- **What to produce**
Rewrite the records below with every occurrence of "Instruction" swapped for "Goal" and nothing else altered.

- **Entries shown**
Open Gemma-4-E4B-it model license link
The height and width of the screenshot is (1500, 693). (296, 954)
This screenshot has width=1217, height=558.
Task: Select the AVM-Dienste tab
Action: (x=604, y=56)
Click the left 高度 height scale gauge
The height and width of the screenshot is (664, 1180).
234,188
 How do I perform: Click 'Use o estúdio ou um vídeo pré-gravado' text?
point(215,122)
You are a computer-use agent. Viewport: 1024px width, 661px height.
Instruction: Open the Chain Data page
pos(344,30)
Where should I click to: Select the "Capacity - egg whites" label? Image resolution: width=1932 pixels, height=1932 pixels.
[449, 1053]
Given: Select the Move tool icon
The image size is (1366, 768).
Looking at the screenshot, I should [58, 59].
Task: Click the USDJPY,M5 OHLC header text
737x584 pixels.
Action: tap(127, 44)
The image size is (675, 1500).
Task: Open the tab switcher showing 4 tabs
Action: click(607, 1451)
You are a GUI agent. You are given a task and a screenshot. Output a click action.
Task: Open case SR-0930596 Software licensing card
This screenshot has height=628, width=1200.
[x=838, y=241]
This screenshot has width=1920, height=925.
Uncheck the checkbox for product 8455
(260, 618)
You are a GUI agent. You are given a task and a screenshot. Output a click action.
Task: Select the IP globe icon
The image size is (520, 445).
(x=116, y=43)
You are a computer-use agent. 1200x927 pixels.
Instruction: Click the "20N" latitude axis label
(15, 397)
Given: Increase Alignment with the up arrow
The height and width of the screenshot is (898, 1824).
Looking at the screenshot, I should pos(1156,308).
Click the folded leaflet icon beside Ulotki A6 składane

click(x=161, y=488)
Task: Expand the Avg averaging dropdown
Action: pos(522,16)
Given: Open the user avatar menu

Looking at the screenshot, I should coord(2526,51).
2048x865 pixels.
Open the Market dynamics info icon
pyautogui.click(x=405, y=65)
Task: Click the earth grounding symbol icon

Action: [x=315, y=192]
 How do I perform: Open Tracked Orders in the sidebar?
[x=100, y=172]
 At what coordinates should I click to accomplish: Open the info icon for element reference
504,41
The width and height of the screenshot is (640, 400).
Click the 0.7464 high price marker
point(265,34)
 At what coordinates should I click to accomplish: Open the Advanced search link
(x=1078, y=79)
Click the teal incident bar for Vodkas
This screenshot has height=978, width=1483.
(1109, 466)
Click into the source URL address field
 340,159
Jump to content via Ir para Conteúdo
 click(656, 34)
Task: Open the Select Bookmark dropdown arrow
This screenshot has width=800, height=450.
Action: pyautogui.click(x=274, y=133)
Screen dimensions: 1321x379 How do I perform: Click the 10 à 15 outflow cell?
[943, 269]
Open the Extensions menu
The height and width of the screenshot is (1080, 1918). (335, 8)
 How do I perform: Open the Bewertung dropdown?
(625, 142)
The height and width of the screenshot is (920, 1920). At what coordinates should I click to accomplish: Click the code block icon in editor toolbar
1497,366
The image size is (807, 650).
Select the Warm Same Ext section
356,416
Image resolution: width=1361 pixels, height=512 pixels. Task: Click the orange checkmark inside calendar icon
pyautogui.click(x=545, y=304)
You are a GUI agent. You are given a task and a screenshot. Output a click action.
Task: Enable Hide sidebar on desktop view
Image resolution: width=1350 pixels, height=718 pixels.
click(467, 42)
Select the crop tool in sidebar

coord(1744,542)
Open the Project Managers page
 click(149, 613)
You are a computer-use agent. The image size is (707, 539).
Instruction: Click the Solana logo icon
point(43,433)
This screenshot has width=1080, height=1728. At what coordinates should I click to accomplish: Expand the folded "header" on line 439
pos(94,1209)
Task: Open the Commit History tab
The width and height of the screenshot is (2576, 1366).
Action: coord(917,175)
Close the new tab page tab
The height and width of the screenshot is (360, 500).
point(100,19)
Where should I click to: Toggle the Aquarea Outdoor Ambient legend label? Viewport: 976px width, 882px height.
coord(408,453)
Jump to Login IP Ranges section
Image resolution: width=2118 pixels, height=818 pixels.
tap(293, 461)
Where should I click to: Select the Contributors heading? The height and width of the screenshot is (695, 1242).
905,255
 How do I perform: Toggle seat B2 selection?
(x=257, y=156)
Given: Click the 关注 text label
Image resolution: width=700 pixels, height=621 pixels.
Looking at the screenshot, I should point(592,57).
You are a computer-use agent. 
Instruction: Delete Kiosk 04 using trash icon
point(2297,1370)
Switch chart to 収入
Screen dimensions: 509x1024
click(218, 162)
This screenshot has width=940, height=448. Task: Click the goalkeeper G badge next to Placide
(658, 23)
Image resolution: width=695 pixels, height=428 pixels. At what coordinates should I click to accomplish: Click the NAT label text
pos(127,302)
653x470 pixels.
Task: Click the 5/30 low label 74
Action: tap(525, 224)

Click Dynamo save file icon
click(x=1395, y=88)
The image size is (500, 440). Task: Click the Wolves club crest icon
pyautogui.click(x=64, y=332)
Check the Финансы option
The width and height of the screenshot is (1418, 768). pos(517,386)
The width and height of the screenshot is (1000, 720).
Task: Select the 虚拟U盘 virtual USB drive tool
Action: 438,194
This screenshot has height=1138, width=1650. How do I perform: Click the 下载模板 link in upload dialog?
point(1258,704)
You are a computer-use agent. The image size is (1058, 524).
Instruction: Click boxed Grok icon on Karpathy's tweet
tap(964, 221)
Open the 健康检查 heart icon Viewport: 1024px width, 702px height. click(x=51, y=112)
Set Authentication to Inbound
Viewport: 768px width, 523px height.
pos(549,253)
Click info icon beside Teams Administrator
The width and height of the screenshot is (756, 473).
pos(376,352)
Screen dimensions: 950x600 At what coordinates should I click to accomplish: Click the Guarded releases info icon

- **Completed task**
Open Gemma-4-E4B-it model license link
The height and width of the screenshot is (1500, 693). (296, 954)
This screenshot has width=1217, height=558.
Task: Select the AVM-Dienste tab
Action: (x=604, y=56)
Click the left 高度 height scale gauge
The height and width of the screenshot is (664, 1180).
234,188
 How do I perform: Click 'Use o estúdio ou um vídeo pré-gravado' text?
point(215,122)
You are a computer-use agent. Viewport: 1024px width, 661px height.
Goal: Open the Chain Data page
pos(344,30)
Where should I click to: Select the "Capacity - egg whites" label? Image resolution: width=1932 pixels, height=1932 pixels.
[449, 1053]
Given: Select the Move tool icon
The image size is (1366, 768).
Looking at the screenshot, I should [58, 59].
Task: Click the USDJPY,M5 OHLC header text
737x584 pixels.
Action: tap(127, 44)
The image size is (675, 1500).
Task: Open the tab switcher showing 4 tabs
Action: click(607, 1451)
You are a GUI agent. You are given a task and a screenshot. Output a click action.
Task: Open case SR-0930596 Software licensing card
This screenshot has height=628, width=1200.
[x=838, y=241]
This screenshot has width=1920, height=925.
Uncheck the checkbox for product 8455
(260, 618)
You are a GUI agent. You are given a task and a screenshot. Output a click action.
Task: Select the IP globe icon
The image size is (520, 445).
(x=116, y=43)
You are a computer-use agent. 1200x927 pixels.
Goal: Click the "20N" latitude axis label
(15, 397)
Given: Increase Alignment with the up arrow
The height and width of the screenshot is (898, 1824).
Looking at the screenshot, I should pos(1156,308).
Click the folded leaflet icon beside Ulotki A6 składane

click(x=161, y=488)
Task: Expand the Avg averaging dropdown
Action: pos(522,16)
Given: Open the user avatar menu

Looking at the screenshot, I should coord(2526,51).
2048x865 pixels.
Open the Market dynamics info icon
pyautogui.click(x=405, y=65)
Task: Click the earth grounding symbol icon

Action: [x=315, y=192]
 How do I perform: Open Tracked Orders in the sidebar?
[x=100, y=172]
 At what coordinates should I click to accomplish: Open the info icon for element reference
504,41
The width and height of the screenshot is (640, 400).
Click the 0.7464 high price marker
point(265,34)
 At what coordinates should I click to accomplish: Open the Advanced search link
(x=1078, y=79)
Click the teal incident bar for Vodkas
This screenshot has height=978, width=1483.
(1109, 466)
Click into the source URL address field
 340,159
Jump to content via Ir para Conteúdo
 click(656, 34)
Task: Open the Select Bookmark dropdown arrow
This screenshot has width=800, height=450.
Action: pyautogui.click(x=274, y=133)
Screen dimensions: 1321x379 How do I perform: Click the 10 à 15 outflow cell?
[943, 269]
Open the Extensions menu
The height and width of the screenshot is (1080, 1918). (335, 8)
 How do I perform: Open the Bewertung dropdown?
(625, 142)
The height and width of the screenshot is (920, 1920). At what coordinates should I click to accomplish: Click the code block icon in editor toolbar
1497,366
The image size is (807, 650).
Select the Warm Same Ext section
356,416
Image resolution: width=1361 pixels, height=512 pixels. Task: Click the orange checkmark inside calendar icon
pyautogui.click(x=545, y=304)
You are a GUI agent. You are given a task and a screenshot. Output a click action.
Task: Enable Hide sidebar on desktop view
Image resolution: width=1350 pixels, height=718 pixels.
click(467, 42)
Select the crop tool in sidebar

coord(1744,542)
Open the Project Managers page
 click(149, 613)
You are a computer-use agent. The image size is (707, 539).
Goal: Click the Solana logo icon
point(43,433)
This screenshot has width=1080, height=1728. At what coordinates should I click to accomplish: Expand the folded "header" on line 439
pos(94,1209)
Task: Open the Commit History tab
The width and height of the screenshot is (2576, 1366).
Action: coord(917,175)
Close the new tab page tab
The height and width of the screenshot is (360, 500).
point(100,19)
Where should I click to: Toggle the Aquarea Outdoor Ambient legend label? Viewport: 976px width, 882px height.
coord(408,453)
Jump to Login IP Ranges section
Image resolution: width=2118 pixels, height=818 pixels.
tap(293, 461)
Where should I click to: Select the Contributors heading? The height and width of the screenshot is (695, 1242).
905,255
 How do I perform: Toggle seat B2 selection?
(x=257, y=156)
Given: Click the 关注 text label
Image resolution: width=700 pixels, height=621 pixels.
Looking at the screenshot, I should point(592,57).
You are a computer-use agent. 
Goal: Delete Kiosk 04 using trash icon
point(2297,1370)
Switch chart to 収入
Screen dimensions: 509x1024
click(218, 162)
This screenshot has width=940, height=448. Task: Click the goalkeeper G badge next to Placide
(658, 23)
Image resolution: width=695 pixels, height=428 pixels. At what coordinates should I click to accomplish: Click the NAT label text
pos(127,302)
653x470 pixels.
Task: Click the 5/30 low label 74
Action: tap(525, 224)

Click Dynamo save file icon
click(x=1395, y=88)
The image size is (500, 440). Task: Click the Wolves club crest icon
pyautogui.click(x=64, y=332)
Check the Финансы option
The width and height of the screenshot is (1418, 768). pos(517,386)
The width and height of the screenshot is (1000, 720).
Task: Select the 虚拟U盘 virtual USB drive tool
Action: 438,194
This screenshot has height=1138, width=1650. How do I perform: Click the 下载模板 link in upload dialog?
point(1258,704)
You are a computer-use agent. The image size is (1058, 524).
Goal: Click boxed Grok icon on Karpathy's tweet
tap(964, 221)
Open the 健康检查 heart icon Viewport: 1024px width, 702px height. click(x=51, y=112)
Set Authentication to Inbound
Viewport: 768px width, 523px height.
pos(549,253)
Click info icon beside Teams Administrator
The width and height of the screenshot is (756, 473).
pos(376,352)
Screen dimensions: 950x600 At what coordinates should I click to accomplish: Click the Guarded releases info icon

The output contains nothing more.